46. PROJECT 12: SKEW BACKGROUND AND TITLES: To. Let's start with
the back layer, which was the brick wall. That's going to go on track one. Now notice it's too small, so I'm going to go ahead
and scale that up. And there we have that. My next track is
going to be my name. I'm going to use
the T title here. And just so we can see it, I'm going to toggle
this off with this I tool and I'm going
to type my name. And hit enter and
there we have my name. Now, I want it centered, so I'm going to go
ahead and click inside and hit command A, and over here under
essential graphics, you'll see the centering tool, and it pulled the name off, but it centered it
the way I like it.

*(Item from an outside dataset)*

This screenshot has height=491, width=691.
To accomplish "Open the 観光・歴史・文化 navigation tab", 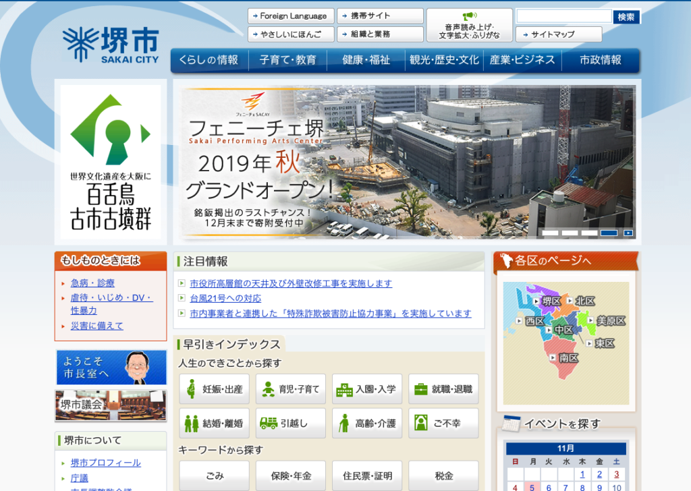I will [444, 60].
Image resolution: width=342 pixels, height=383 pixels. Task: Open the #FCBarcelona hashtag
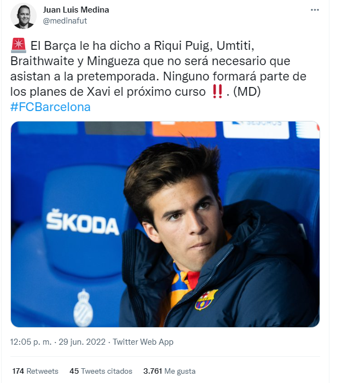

Now, I can also
scale it up or down. I can also change
the font size here, and I can also scale it up
or move it over this way. I can also center it here
with the align and transform. These icons will let you put it to the left to
the right like this. And I also use a ruler sometimes just to
see where I'm at. Now, I'm going to go
ahead and lengthen this so it matches the brick
wall on the bottom. And if we toggle the eye back, we can see the two layers. Now I'm going to pick my
green screen footage. So I had selected
this portion here, so I have my point and outpoint. I'm going to go
ahead and just drag the video only, not the audio. If I wanted all of it,
I would grab from here, and I would bring in the audio, see down below, but
I don't want that, so I only want the video,
so I bring that in. Let's go ahead and
have it match. So I'm lengthening the two
sides to have it match. Now, I can't see the
other two things. So the last thing I want
to do is add in ultra key. So type in U LT Underneath
keying is ultra key. If I drag that on to the clip. Now I have my effect controls and I use the eye
dropper tool and notice the green is a little bit darker on the bottom and a
little bit lighter on top. If I select in the middle, that's probably my best guess for making it work
the best it can. Once I have that, I've
keyed out the background, I can make some
other adjustments. I like to use this pedestal and crank it up
to get rid of any shadows. If you really want to
see what's going on, you can get rid of the brick and you can I don't see any
shadows there if you put a white background that
will probably be even better And the last thing I need to do is add my soundtrack, which is the SNL soundtrack. If I double click on that, I can see it here, and I just bring it into
my bottom layer. That whole thing is
only 6 seconds long. Now what I need to
do is I need to make sure that the rest of
my video matches it. I'm using the slider down here
at the bottom to zoom in. And I'm going to go ahead and highlight all of it
and roll over all three at one time to bring that in to
match the beginning, and I'll do the same thing here. I'm going to grab all of it and bring it to the beginning. And I want to just
highlight that. I have my point and outpoint. All right. So that's pretty
much how I did this. I also added some animation. I also added a filter, which is a perspective. Over here, I type in basic, and I get under perspective, I get a basic three D.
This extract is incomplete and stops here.